In the early months of the COVID-19 pandemic, governments across the United States found themselves grappling with a public health crisis while simultaneously experiencing sharp declines in revenue collections. For the State of Illinois, this situation was especially challenging as it had little in reserve funds and billions in backlogged bills. Illinois’ fiscal challenges had been building for years, and so the fiscal effects of the pandemic compounded the state’s financial predicament.
In this article, we focus on the Coronavirus State and Local Fiscal Recovery Fund (SLFRF) program, which set aside $350 billion in
flexible federal aid to states, counties, cities, Tribal governments, territories, and the District of Columbia. Under that program, Illinois’ state government was allocated $8.1 billion in federal aid that state lawmakers have a relatively broad level of discretion over how to spend.1 To put that $8.1 billion in context, Illinois’ total appropriations in Fiscal Year (FY) 2019—the last full fiscal year before the pandemic—were about $106 billion, of which $37 billion were General Funds appropriations.

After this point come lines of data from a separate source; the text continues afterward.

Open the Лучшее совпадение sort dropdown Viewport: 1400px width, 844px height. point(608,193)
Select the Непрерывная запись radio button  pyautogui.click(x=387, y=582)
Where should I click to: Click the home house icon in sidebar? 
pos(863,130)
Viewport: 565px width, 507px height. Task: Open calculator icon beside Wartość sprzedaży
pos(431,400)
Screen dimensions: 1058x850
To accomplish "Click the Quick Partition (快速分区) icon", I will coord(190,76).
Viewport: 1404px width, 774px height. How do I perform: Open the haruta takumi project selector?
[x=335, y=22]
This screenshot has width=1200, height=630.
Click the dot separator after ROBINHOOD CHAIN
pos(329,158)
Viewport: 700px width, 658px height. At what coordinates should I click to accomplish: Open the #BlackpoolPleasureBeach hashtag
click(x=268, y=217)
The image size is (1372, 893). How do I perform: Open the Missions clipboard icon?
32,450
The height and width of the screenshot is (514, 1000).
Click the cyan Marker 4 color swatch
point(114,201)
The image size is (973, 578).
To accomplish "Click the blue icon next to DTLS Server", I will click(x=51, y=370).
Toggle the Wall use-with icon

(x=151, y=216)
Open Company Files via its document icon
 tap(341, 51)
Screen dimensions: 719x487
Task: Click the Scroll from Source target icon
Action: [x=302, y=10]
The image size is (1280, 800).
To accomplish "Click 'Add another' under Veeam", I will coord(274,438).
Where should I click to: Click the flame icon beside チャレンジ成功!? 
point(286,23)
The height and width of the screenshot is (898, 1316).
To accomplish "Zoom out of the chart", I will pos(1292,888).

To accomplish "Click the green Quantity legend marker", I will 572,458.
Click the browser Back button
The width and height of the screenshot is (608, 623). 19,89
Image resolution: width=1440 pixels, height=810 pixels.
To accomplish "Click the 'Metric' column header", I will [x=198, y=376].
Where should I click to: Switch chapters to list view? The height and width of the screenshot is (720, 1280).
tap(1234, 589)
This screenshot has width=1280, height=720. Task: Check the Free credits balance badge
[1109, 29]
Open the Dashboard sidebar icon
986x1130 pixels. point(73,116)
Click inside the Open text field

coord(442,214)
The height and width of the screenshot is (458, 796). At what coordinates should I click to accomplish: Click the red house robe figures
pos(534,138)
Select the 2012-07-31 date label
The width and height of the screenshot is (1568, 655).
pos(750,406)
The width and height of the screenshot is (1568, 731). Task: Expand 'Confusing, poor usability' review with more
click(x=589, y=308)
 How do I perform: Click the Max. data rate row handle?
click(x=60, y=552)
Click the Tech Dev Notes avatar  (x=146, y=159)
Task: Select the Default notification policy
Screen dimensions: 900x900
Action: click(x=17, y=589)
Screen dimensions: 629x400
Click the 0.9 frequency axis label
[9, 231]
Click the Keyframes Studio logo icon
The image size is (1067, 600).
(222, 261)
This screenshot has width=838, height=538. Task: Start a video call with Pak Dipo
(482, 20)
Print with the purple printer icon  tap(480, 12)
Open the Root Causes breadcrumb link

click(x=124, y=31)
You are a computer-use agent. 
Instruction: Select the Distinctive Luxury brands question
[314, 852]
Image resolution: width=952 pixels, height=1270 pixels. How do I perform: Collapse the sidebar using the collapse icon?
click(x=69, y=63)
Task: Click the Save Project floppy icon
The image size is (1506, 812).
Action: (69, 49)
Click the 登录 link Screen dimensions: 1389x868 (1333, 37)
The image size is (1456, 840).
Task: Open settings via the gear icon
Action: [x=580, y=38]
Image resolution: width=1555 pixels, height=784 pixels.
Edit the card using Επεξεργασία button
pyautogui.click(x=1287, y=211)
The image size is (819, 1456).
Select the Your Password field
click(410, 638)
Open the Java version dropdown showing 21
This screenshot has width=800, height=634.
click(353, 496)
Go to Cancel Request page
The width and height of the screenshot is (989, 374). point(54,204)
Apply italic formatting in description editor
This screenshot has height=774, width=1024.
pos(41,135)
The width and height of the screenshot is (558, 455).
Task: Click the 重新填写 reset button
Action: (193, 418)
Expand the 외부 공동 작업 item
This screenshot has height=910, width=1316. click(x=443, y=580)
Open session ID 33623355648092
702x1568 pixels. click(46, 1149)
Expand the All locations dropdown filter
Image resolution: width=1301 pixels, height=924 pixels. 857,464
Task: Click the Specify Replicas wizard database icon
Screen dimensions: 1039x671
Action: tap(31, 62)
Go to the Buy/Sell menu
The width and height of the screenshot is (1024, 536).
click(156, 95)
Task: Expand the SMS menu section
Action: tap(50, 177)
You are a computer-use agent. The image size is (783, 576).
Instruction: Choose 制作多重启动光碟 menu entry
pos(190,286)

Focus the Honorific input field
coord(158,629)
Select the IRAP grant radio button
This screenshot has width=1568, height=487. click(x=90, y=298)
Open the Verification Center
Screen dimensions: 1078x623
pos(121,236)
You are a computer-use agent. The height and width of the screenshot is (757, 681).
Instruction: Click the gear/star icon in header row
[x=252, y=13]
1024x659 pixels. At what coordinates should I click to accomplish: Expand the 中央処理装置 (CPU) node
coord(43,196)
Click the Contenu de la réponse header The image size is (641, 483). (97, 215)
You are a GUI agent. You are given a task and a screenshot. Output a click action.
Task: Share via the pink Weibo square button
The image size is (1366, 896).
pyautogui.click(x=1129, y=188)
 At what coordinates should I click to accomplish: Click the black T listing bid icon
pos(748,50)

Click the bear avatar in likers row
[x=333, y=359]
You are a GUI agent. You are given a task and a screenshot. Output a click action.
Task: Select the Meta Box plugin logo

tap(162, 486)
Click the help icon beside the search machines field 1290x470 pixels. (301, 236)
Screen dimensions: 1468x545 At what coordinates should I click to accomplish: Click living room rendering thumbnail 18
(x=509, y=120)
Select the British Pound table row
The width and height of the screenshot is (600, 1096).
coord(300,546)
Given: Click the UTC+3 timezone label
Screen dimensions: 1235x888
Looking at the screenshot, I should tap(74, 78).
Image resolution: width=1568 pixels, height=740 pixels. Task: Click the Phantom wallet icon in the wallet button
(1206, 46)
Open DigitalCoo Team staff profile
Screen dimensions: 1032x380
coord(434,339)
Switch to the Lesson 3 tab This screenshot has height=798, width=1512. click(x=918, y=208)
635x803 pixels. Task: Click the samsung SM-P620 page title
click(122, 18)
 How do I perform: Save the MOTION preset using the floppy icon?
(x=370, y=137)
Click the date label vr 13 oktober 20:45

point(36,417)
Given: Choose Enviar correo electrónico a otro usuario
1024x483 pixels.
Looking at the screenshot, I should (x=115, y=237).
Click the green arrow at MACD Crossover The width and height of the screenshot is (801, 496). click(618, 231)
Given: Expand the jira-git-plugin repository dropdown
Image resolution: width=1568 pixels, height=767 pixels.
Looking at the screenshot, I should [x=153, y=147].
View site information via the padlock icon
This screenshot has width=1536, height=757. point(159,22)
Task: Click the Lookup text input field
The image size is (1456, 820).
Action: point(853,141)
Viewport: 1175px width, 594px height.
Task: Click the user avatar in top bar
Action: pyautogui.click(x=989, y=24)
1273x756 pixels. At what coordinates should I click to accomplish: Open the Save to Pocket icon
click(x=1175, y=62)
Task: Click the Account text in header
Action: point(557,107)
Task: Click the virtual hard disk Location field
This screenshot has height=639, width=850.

The American Rescue Plan Act’s State and Local Fiscal Recovery Fund program has been a vital fiscal resource for the state of Illinois. Illinois’ allocation of SLFRF funds to revenue replacement and to replenishing its unemployment insurance trust fund reflects the intention of the SLFRF program rules, which were designed to maximize state and local governments’ flexibility to respond to highly variable consequences of COVID-19 and pre-pandemic conditions.